In the UK, the various hospital trusts have reported infection rates of MRSA ranging from a high of 0.7 per 10,000 patient days to as low as 0.05 per 10,000 patient days. To put this is context, the worse-case figure indicates an infection rate about half the annual road death rate. Basically, you make two visits to a hospital one year, and you are just as likely to be infected by MRSA as you are to be killed in a road accident. But this figure is inapplicable to the individual (talk about damned lies and statistics).

The large majority of hospital stays are of short duration. Cases of MRSA-infection would not be noticed. Where an infection is noticed, and the medical practitioner calls for a blood-culture to test for MRSA, five days is needed for a positive result. If the infection is not severe, the patient would be discharged before the result is known, and the blood-culture consigned to the medical waste bag. he worse-case results really represent a rate of one serious infection per patient, per 100 patients kept hospitalised for over three weeks. Extrapolating further, if you stay in hospital for two months or more, you have a better than even chance of contracting MRSA.

These figures hide the fact of how likely you are to be infected if you have multiple hospital visits. My MRSA infection occurred during my third hospital stay in 30 years. Extrapolating from the above figures, double your chances of being infected with MRSA with each doubling of your separate hospital stays. And for each doubling of the length of each stay, quadruple the chances of infection.

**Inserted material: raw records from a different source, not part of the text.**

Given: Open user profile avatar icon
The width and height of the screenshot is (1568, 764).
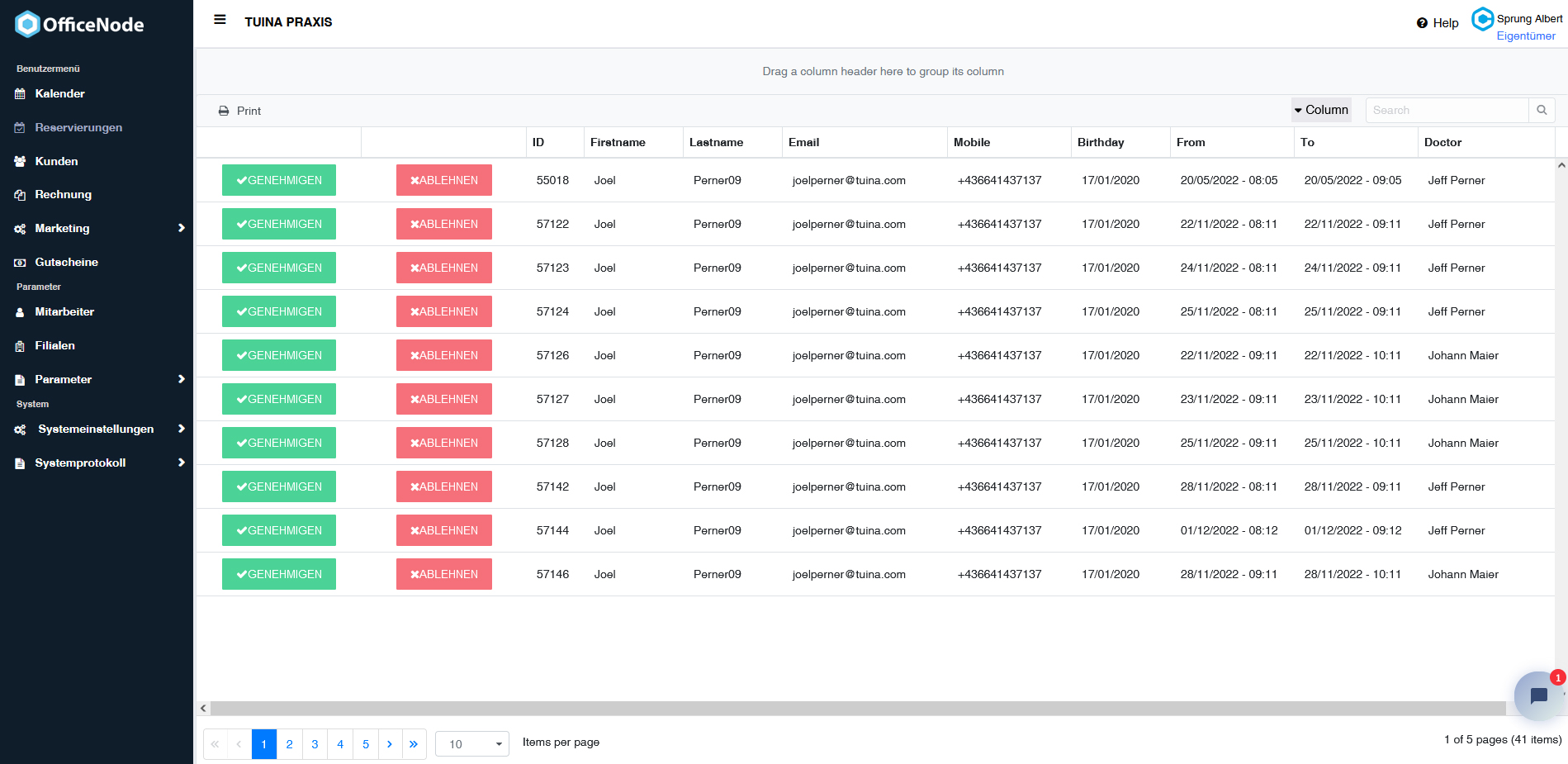Looking at the screenshot, I should pyautogui.click(x=1483, y=18).
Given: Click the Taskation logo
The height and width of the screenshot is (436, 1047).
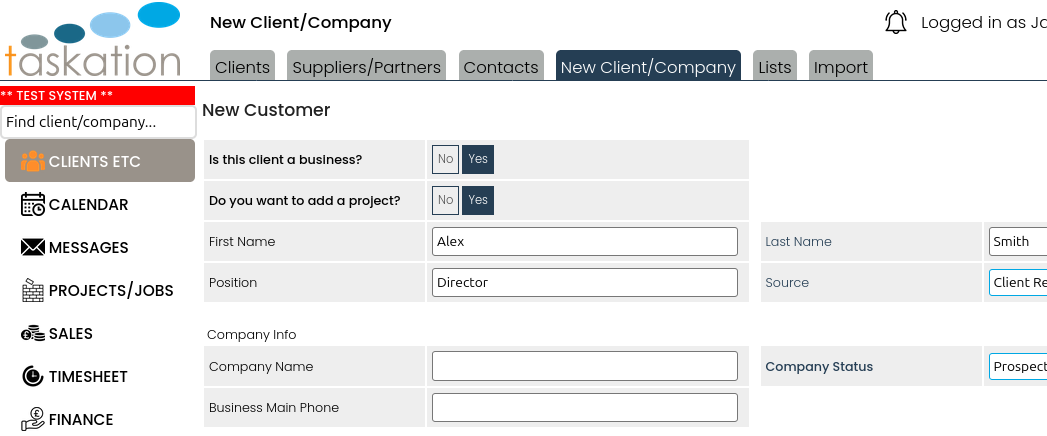Looking at the screenshot, I should (x=93, y=42).
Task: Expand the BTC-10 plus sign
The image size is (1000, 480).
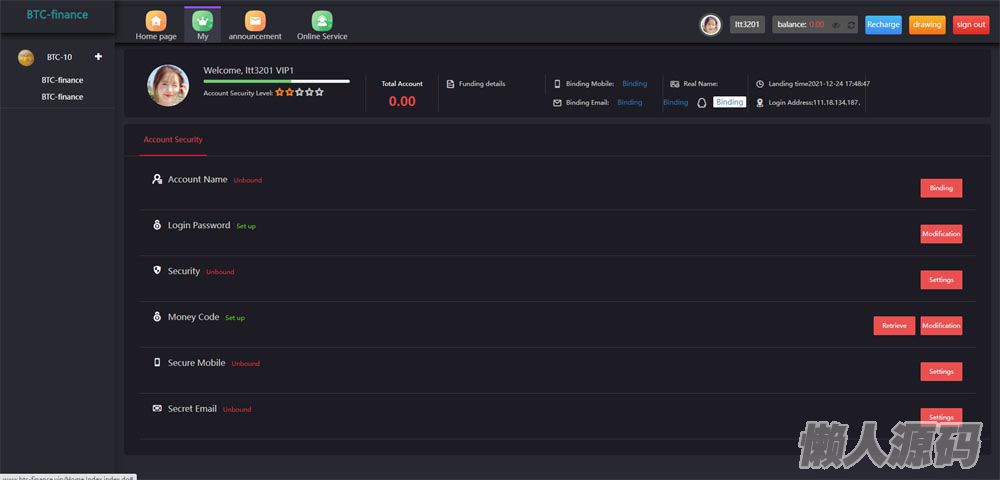Action: (x=98, y=57)
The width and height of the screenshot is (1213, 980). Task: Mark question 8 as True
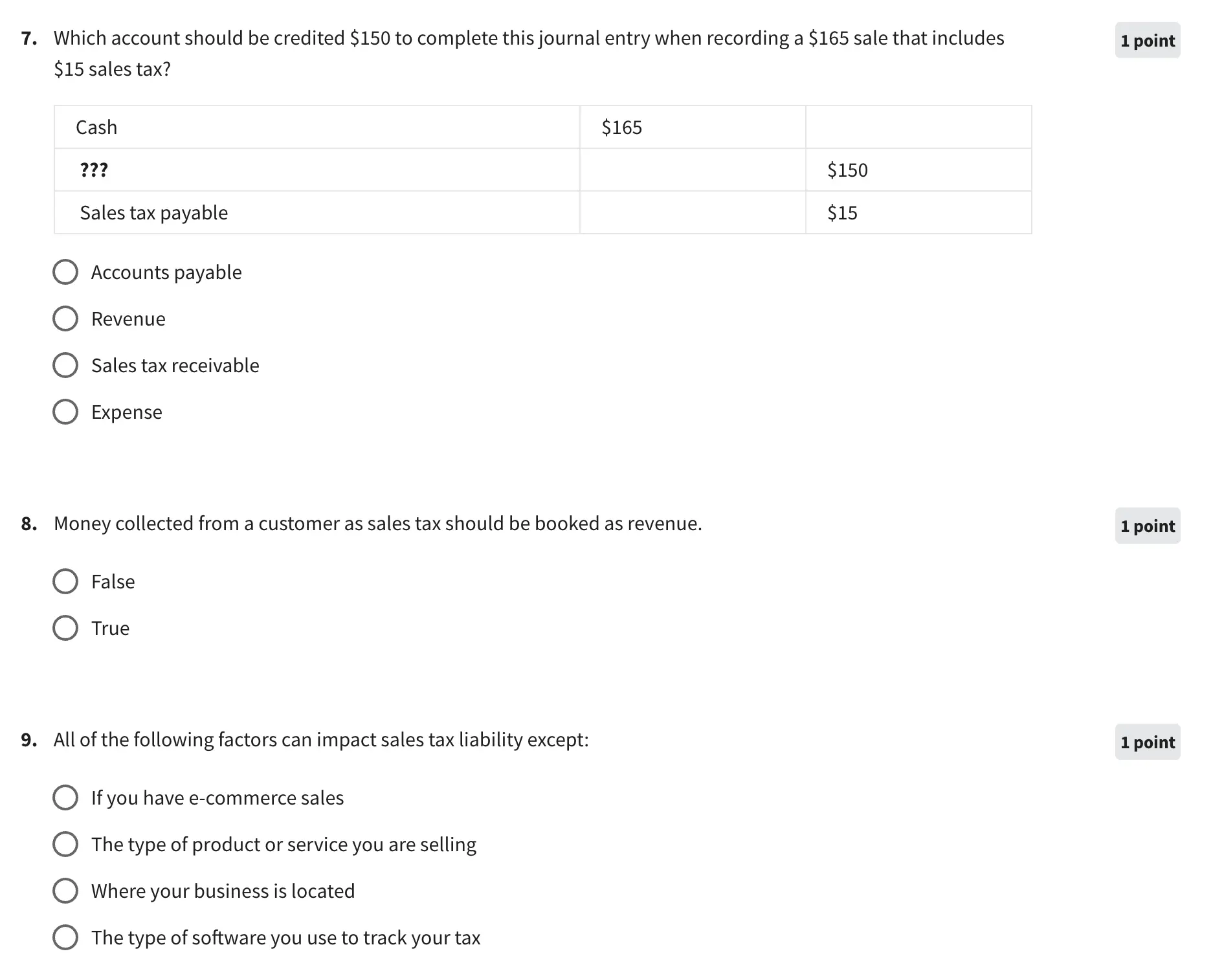pos(65,629)
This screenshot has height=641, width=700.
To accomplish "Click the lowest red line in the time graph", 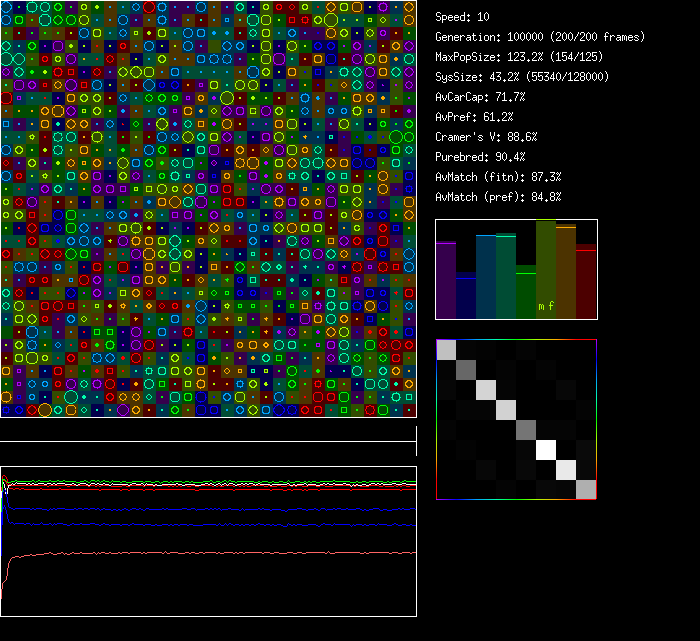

No wonder that the health authorities are treating MRSA so cavalierly. They are receiving artificially reduced figures deliberately presented in such a way as to hide the real incidence of MRS. infection. For you, unfortunately, this means you are far more likely to get a diagnosed MRSA infection in your lifetime than be injured in a road accident, and then carry the infection around the community. You are more than 100 times as likely to get an undiagnosed MRSA infection and do the same.